Provocative worship
Fewer people should be dozing off during worship, if items I'm seeing in church bulletins are any indication. For example, a United Methodist Church proclaims that it has "a longstanding tradition of whorshipful music." Another bulletin announces that "the ministers and choir will be disrobed for the morning service."
- At a White Plains wedding, Ms. X was identified as "Old Testement Palm Reader." Home address: Endor?
- "Holy Trinity, one God, in You we lie and move and have our being." Telling it like it is at confession time.
- "We praise you, God of Wisdom, for publishers and printers and all who enabled the Bile to be always at hand." Is that what the Gideons are putting in hotel drawers?
- "We call on thy name and recant thy wondrous deeds." Try that one on Martin Luther, who cannot, will not.
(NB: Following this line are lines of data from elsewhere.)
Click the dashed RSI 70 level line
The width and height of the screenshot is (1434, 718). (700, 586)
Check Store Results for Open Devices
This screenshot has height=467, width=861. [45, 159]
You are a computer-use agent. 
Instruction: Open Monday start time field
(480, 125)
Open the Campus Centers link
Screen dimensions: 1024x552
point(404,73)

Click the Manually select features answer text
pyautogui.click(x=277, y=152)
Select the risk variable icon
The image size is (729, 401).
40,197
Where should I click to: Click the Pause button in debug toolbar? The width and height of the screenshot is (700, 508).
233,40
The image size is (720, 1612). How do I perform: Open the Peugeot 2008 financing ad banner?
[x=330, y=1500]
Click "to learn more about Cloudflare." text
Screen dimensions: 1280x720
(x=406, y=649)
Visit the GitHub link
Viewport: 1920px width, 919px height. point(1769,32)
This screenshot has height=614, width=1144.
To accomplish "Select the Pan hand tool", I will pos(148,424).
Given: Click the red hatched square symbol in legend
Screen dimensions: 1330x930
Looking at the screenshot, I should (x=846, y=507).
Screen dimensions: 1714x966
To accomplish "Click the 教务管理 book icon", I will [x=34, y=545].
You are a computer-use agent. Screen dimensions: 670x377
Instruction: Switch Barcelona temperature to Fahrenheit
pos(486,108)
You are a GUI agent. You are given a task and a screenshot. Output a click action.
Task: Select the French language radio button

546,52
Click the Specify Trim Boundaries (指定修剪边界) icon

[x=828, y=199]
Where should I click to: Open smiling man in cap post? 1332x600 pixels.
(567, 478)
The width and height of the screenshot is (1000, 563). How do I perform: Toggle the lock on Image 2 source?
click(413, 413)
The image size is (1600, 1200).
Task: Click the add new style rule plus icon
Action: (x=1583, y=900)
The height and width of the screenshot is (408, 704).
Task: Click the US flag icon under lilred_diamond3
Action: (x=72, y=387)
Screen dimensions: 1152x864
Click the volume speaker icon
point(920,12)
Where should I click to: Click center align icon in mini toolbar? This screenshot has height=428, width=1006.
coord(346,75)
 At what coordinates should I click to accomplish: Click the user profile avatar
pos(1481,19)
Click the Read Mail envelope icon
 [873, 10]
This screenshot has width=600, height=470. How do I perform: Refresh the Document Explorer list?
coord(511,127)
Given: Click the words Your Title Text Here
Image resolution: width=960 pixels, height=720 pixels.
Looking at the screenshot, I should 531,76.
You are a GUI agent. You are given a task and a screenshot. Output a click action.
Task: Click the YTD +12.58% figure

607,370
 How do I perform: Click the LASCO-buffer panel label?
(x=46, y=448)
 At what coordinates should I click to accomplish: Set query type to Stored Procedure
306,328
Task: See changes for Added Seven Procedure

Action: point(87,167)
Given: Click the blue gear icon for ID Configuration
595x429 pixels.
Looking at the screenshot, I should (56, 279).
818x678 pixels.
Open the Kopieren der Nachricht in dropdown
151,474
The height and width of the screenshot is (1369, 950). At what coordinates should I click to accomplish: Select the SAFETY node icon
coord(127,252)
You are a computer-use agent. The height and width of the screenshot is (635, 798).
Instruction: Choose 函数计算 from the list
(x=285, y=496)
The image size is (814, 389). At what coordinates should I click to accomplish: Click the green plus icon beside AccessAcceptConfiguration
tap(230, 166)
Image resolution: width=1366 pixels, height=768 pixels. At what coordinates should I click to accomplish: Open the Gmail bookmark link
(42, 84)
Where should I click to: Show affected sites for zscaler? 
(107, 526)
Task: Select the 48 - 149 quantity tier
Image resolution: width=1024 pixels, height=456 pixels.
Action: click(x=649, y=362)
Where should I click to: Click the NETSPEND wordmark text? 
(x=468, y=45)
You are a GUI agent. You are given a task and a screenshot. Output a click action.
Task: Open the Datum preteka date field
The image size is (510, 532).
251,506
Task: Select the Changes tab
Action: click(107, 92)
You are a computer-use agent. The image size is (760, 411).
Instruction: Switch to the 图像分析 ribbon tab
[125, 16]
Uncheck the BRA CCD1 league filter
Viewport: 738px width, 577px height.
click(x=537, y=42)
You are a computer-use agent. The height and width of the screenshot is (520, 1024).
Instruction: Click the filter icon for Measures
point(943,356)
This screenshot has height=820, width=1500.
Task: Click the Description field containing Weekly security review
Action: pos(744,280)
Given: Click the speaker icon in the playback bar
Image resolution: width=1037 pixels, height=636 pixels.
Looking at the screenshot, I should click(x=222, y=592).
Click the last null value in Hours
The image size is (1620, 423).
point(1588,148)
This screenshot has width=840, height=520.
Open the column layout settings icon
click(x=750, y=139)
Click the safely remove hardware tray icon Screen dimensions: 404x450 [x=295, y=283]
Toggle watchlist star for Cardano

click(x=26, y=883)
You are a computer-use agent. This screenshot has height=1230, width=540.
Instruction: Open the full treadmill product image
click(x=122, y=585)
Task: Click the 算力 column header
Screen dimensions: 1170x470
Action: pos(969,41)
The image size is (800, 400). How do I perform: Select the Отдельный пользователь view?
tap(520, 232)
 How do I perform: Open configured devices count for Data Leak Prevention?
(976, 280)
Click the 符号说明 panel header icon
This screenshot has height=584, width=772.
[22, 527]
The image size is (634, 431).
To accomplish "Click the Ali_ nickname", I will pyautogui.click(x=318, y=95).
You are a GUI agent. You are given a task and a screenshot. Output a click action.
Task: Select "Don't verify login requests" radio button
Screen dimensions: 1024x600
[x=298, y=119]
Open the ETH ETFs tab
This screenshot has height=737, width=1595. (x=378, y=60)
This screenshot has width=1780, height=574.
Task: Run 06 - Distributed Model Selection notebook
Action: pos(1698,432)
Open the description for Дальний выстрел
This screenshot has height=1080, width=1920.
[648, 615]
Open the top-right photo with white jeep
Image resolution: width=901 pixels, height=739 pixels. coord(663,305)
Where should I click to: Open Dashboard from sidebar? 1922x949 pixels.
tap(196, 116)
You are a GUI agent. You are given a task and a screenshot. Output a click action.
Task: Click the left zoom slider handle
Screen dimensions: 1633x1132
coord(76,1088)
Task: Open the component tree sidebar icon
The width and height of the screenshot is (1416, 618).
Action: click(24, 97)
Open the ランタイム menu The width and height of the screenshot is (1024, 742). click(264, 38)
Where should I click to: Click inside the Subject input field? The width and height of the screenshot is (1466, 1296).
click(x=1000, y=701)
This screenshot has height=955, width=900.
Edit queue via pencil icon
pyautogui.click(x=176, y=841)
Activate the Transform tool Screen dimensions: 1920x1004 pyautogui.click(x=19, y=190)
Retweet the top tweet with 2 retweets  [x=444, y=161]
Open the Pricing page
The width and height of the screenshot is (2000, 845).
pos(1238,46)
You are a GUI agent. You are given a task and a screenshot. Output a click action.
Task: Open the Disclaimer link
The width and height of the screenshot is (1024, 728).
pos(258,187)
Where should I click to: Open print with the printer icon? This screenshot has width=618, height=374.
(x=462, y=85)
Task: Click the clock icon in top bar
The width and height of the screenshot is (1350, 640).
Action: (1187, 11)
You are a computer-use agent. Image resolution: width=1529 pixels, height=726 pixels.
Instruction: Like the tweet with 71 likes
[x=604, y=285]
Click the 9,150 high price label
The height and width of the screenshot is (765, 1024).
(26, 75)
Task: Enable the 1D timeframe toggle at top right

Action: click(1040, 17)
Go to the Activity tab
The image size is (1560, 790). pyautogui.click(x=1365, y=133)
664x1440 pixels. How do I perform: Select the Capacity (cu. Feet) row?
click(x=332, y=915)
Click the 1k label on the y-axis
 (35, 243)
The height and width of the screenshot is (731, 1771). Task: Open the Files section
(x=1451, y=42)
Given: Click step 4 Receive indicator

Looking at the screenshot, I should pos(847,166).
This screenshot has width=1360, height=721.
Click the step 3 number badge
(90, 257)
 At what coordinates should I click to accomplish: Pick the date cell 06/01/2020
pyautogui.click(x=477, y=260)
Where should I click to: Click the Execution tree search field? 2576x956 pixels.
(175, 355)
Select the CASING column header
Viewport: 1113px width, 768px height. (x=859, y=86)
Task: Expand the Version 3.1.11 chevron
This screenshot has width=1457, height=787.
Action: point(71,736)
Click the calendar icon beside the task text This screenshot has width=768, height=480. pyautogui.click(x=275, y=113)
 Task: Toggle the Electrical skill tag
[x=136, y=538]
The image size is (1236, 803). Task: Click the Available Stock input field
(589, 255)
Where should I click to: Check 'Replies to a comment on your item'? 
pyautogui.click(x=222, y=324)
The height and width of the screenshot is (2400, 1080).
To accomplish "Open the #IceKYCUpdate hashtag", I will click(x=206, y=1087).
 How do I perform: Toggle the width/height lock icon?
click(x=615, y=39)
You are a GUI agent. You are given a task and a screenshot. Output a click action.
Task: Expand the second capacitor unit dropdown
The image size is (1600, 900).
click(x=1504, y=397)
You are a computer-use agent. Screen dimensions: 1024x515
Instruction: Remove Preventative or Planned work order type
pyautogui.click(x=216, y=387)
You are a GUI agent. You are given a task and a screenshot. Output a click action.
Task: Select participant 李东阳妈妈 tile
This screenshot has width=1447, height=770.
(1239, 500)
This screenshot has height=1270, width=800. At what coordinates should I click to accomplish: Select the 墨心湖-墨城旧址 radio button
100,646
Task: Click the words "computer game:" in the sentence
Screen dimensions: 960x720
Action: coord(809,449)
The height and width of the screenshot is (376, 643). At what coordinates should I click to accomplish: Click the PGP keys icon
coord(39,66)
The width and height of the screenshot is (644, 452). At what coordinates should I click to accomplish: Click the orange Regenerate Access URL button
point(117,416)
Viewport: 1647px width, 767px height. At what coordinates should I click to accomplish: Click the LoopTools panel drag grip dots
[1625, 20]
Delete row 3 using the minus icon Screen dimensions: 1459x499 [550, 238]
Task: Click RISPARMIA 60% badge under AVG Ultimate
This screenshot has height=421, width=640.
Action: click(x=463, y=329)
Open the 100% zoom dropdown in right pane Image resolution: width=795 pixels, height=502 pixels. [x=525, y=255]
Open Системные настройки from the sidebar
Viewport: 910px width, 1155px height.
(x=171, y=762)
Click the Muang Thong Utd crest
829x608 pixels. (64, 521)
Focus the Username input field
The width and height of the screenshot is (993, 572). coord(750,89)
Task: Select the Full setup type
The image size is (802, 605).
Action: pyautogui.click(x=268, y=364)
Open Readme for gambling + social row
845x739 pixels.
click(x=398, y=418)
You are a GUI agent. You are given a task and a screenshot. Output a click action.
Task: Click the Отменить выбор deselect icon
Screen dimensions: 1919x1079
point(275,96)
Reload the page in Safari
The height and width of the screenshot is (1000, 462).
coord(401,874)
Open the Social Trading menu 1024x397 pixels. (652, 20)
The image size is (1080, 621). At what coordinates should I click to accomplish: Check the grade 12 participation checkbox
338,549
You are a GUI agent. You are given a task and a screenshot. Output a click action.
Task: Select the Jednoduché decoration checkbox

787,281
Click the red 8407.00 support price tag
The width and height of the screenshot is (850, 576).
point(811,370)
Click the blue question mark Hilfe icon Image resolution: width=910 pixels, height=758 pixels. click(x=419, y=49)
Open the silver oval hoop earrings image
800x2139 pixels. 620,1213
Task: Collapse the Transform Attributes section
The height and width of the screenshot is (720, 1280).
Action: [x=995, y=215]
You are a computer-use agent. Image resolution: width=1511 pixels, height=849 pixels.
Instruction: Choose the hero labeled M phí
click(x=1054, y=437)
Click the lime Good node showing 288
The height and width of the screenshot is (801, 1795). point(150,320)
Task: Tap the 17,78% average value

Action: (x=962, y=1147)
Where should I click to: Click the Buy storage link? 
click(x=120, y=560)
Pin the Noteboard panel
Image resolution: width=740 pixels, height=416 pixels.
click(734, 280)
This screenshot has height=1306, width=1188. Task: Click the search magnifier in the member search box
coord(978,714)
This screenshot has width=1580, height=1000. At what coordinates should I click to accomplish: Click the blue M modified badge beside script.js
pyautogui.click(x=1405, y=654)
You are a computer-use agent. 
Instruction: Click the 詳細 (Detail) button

- "For the earth will be full of the knowledge of the Lord as the wafers cover sea." Because of observing communion frequently.
- "Special music, verse one: 'I am the vice, you are the branches.'" Organized crime in the sanctuary.
- Hymn: "In wilderness and dessert our tribe shall make its home." Was it "rocky road" ice cream?
- "Offertory Solo: It Is Enough." That's rarely the case.
- "Allen Pote (Youth Choir) is among the most prominent composters, conductors and clinicians. . . ." Must be a postmodernist commingler.
- "Open now the crystal fountain, whence the healing steam doth flow." A Hot Springs church?
- "My Gold, I Love Thee." The truth will out.
- "The Offertory: 'Hydrofil' by Paul Manz." Do the Welsh put water in the gas?
- "And we read how immortality breaks your heart and robs us of joy in our lives."
- "OUR QUILT HAS BEEN TAKEN AWAY." Baby, it's cold inside.
- "How Lovely Are Thy Swellings Fair." A pregnant pause ensued.
- "The choir will resent a cantata on Palm Sunday." Fans of contemporary worship?